== Work order ==
Gather, from the data below, each line in which the word "Current" occurs.
=== Begin Enclosure ===
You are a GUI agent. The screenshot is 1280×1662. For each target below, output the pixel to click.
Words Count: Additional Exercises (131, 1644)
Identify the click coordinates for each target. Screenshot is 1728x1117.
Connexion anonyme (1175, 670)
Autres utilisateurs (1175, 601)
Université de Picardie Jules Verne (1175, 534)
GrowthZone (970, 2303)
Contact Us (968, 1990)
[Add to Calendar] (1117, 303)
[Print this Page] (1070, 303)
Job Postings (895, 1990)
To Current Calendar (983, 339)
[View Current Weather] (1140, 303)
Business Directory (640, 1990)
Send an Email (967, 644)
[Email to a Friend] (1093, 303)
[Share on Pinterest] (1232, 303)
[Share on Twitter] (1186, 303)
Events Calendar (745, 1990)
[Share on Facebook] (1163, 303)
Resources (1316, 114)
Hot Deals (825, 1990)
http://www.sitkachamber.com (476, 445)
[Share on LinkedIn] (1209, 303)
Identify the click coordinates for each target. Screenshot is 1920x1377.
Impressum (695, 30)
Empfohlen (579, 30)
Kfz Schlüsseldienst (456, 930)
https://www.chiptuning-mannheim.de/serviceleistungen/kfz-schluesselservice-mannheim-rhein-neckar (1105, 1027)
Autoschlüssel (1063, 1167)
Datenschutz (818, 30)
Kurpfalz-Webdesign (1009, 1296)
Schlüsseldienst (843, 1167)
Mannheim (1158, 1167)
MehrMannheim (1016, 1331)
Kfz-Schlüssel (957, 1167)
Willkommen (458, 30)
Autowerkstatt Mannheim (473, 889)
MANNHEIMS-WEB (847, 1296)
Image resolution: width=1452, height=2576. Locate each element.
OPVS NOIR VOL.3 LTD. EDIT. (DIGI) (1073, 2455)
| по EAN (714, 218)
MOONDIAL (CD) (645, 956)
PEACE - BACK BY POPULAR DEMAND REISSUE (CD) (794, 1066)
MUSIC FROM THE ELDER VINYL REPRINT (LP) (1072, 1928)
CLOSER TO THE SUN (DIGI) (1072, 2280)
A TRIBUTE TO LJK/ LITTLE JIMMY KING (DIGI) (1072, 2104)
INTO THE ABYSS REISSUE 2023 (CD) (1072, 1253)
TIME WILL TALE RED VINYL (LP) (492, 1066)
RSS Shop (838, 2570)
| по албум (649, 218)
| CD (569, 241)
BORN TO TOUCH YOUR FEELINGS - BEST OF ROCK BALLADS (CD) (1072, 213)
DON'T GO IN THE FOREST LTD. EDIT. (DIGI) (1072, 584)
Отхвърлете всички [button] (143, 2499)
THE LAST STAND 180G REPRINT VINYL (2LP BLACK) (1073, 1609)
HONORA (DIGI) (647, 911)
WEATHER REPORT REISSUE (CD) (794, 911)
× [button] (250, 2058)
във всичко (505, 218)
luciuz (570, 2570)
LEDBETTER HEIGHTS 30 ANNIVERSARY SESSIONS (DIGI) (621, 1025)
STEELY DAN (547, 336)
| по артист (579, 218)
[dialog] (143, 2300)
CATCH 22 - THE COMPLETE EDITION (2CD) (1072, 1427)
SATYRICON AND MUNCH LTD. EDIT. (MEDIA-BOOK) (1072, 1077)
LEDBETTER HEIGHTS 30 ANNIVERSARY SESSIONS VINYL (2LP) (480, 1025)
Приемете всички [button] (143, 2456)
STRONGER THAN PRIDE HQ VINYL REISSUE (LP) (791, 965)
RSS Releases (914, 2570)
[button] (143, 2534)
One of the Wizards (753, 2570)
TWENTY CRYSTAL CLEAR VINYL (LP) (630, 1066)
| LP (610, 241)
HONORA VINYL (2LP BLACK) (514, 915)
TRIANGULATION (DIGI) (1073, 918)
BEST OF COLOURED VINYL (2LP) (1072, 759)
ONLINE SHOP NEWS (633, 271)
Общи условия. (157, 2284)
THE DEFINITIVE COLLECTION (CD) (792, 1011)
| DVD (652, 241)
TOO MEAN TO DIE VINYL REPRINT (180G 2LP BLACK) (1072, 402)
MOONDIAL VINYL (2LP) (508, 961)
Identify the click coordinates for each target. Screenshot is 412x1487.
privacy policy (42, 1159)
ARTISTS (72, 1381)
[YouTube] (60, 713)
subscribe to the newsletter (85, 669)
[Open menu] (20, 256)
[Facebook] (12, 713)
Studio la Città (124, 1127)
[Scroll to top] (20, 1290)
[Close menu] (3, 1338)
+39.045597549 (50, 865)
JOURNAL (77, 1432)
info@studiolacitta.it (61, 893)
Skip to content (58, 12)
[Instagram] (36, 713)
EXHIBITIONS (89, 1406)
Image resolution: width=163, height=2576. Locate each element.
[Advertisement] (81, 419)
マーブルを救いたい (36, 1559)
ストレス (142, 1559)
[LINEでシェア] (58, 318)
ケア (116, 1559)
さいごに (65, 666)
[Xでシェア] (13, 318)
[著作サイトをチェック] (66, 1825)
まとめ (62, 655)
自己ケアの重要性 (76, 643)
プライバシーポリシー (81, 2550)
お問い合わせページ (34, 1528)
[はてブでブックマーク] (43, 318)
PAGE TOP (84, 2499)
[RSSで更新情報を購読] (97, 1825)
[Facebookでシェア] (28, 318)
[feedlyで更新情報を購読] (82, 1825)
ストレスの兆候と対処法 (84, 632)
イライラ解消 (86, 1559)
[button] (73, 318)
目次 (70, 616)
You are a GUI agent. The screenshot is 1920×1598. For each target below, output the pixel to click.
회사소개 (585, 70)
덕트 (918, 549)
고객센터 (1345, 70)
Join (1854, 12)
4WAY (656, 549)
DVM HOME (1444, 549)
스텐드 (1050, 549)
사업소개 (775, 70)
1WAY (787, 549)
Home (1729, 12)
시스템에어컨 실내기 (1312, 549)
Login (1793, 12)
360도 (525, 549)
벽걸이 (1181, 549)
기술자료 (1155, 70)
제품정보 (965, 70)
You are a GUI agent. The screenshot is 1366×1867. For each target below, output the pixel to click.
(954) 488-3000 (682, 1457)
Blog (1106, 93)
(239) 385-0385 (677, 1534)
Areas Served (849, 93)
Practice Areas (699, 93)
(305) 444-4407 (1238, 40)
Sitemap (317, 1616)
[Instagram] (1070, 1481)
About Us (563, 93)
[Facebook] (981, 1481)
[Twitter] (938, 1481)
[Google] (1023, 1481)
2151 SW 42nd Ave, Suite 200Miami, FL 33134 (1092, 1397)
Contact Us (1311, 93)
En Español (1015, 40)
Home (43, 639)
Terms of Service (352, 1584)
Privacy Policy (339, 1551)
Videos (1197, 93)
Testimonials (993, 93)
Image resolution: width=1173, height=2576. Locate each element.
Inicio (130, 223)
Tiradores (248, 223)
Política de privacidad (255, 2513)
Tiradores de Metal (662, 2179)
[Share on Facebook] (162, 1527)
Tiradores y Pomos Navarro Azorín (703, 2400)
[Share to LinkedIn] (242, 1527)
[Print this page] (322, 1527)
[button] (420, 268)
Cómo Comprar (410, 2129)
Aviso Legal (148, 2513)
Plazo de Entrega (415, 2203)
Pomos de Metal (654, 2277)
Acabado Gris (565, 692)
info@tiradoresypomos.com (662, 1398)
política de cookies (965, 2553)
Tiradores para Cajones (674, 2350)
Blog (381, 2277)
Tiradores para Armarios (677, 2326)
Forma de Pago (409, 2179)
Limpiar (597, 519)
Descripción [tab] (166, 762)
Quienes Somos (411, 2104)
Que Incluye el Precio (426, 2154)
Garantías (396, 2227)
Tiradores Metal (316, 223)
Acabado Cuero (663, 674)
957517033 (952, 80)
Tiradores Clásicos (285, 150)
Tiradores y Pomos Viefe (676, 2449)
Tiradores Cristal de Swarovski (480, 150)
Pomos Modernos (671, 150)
=== End Enclosure ===
== Task result ==
To Current Calendar (983, 339)
[View Current Weather] (1140, 303)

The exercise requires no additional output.